*SET EXERCISE:*
Reproduce the material below, replacing "source link" with "link" and leaving everything else unchanged.

*DATA SUPPLIED:*
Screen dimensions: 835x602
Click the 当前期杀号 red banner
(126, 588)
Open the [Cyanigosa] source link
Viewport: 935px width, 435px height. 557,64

*THE RESPONSE:*
Screen dimensions: 835x602
Click the 当前期杀号 red banner
(126, 588)
Open the [Cyanigosa] link
Viewport: 935px width, 435px height. 557,64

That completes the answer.